Rats were anesthetized with halothane and incisions were made at different locations in the plantar aspect of the foot. The response frequency to a blunt mechanical stimulus, the withdrawal threshold to von Frey filaments (15-522 mN), and the withdrawal latency to radiant heat were measured. Rats were tested before surgery, 2 h later, and then daily through postoperative day 9.
After plantar incision, persistent hyperalgesia was observed immediately adjacent to or directly on the incision to punctate and blunt mechanical stimuli, respectively. The withdrawal threshold to punctate stimuli applied 1 cm from the incision was decreased through postoperative day 1. In a transitional area, between the distant and adjacent sites, the withdrawal threshold was intermediate and the duration of hyperalgesia was transient. Heat hyperalgesia was persistent but present when the stimulus was applied to the site of injury but not to a distant site.

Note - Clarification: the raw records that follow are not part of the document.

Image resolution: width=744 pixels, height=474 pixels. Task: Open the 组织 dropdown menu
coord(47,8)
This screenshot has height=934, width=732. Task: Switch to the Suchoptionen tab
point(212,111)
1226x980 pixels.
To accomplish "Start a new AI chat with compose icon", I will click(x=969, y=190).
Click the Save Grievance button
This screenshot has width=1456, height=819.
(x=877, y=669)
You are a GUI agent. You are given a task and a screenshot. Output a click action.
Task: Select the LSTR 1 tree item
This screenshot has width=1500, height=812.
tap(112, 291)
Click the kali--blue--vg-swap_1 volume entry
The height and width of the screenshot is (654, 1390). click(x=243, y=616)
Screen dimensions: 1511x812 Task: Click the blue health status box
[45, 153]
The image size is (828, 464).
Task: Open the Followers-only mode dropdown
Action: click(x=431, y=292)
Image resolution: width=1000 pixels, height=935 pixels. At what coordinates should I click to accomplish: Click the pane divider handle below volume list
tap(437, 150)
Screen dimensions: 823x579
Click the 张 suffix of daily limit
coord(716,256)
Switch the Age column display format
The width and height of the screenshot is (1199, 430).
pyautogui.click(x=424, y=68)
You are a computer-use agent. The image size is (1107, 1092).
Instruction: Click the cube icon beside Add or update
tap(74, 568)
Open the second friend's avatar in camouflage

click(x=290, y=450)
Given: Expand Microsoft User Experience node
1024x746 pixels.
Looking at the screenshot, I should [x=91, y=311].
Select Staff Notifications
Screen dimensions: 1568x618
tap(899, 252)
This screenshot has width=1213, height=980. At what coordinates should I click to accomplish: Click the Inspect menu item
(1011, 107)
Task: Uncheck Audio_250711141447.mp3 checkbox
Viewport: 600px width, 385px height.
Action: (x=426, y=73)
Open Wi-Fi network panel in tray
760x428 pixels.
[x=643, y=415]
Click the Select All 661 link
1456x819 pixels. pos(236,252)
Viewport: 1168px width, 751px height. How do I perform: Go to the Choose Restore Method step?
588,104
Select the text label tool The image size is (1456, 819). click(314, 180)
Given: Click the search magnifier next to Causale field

Robust primary hyperalgesia to punctate and blunt mechanical stimuli was present. Hyperalgesia distant to the wound, or secondary hyperalgesia, occurred in response to punctate mechanical stimuli, was short-lived, and required greater forces. These results suggest that the most persistent pain behaviors in this model are largely primary hyperalgesia.
TISSUE injury, chemical irritation, and inflammation excite and sensitize nociceptors and central nervous system somatosensory pathways. This sensitization, evaluated in behavioral studies, causes hyperalgesia, decreases the nociceptive response threshold, and increases the response to suprathreshold stimuli. [1-4]Early studies by Lewis and Hardy et al. distinguished two types of hyperalgesia by testing both the injured tissue and the surrounding uninjured areas: Primary hyperalgesia occurs when stimuli are applied within the site of injury; in contrast, secondary hyperalgesia is present when the stimuli are applied outside the injury in the surrounding area. Evidence indicates that primary hyperalgesia is caused by increased responsiveness of primary afferent nociceptors (peripheral sensitization), and secondary hyperalgesia is produced by enhanced responses of dorsal horn neurons to a given peripheral input (central sensitization). [1,7-9]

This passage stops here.